Les lumières du Centre Wallonie-Bruxelles de Kinshasa se sont allumées sur une effervescence singulière, marquant l’ouverture de la troisième édition du FICRA festival. Dès cette première soirée, l’événement a affirmé avec force sa vocation de creuset essentiel des arts vivants Kinshasa, promettant cinq jours d’une immersion totale dans les méandres de la création contemporaine. Sous le thème puissant « La diversité culturelle par les arts pour la paix », cette édition se pose en laboratoire d’une cohésion sociale rêvée, où la scène devient le parlement des émotions et le terrain d’un dialogue renouvelé.

La soirée inaugurale fut portée par l’artiste Mwalu Mwela, offrant une performance aussi introspective qu’audacieuse. Intitulée « Ma discographie cachée », son spectacle a magistralement fusionné musique, théâtre et danse en un flux narratif continu. Sur scène, l’artiste, fort de deux décennies d’expérience, a déroulé le fil d’une autobiographie sensible. Il a donné corps à l’histoire d’un jeune garçon de Kinshasa, contraint de vivre sa passion musicale dans le secret, tiraillé entre un environnement familial rigoriste et l’appel irrésistible des sons du monde. « Je voulais faire écouter au public toute la musique congolaise et internationale que j’ai beaucoup écoutée et aimée durant des années », confia-t-il, révélant le moteur de cette œuvre. Chaque note, chaque mouvement devenait alors une pièce du puzzle d’une construction identitaire, une revendication intime de liberté.

Cette approche hybride, où narration, corps et paysage sonore s’entremêlent, incarne parfaitement l’esprit de ce festival international Congo. Elle pose une question fondamentale : quel rôle les arts peuvent-ils jouer dans la suture des mémoires et la construction d’une paix durable ? En explorant la dimension presque psychanalytique d’un parcours personnel, Mwalu Mwela a transcendé l’anecdote pour toucher à l’universel, démontrant comment la culture, même vécue en cachette, peut être un acte de résistance et d’affirmation.

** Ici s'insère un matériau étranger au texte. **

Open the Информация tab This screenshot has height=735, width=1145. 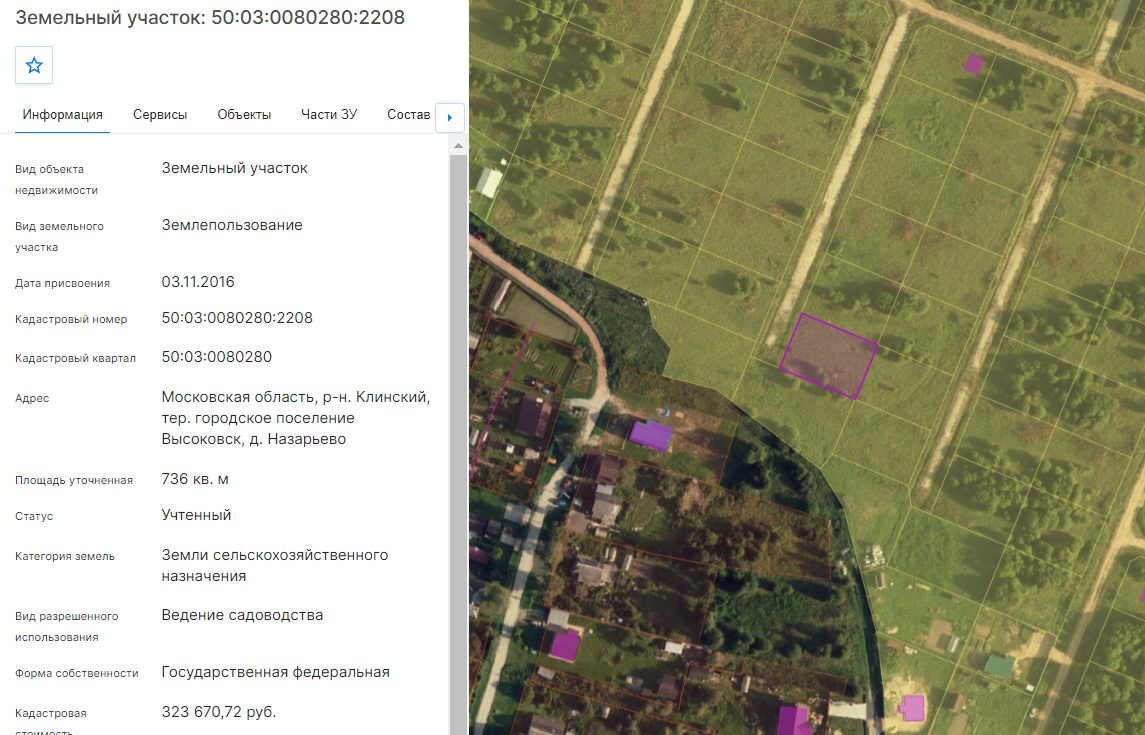click(x=63, y=115)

Après cette plongée introspective, la scène a accueilli un changement de tonalité avec le conteur Jules Ferry, venu de Brazzaville, et son texte « Ceci passera ». Puis, ce fut l’embrasement avec le Ballet National, dont les tam-tams et les danses traditionnelles ont électrisé la salle, rappelant la puissance ancestrale des rythmes congolais. Cette alternance des genres – du monologue expérimental au conte philosophique, puis à l’énergie collective de la danse – dessine la carte d’un festival international Congo résolument éclectique, refusant les cloisonnements.

Mais le FICRA ne se limite pas à la seule présentation de spectacles. Il s’érige en véritable plateforme de formation et de réflexion. En marge des représentations, un atelier de jeu d’acteurs est animé par la dramaturge belge Stéphanie Mangez, offrant ainsi un précieux espace de transmission et de croisement des savoirs. Des conférences, des rencontres professionnelles et un concours interscolaire complètent cette programmation foisonnante, affirmant la volonté du festival d’irriguer l’ensemble du tissu culturel et social kinois.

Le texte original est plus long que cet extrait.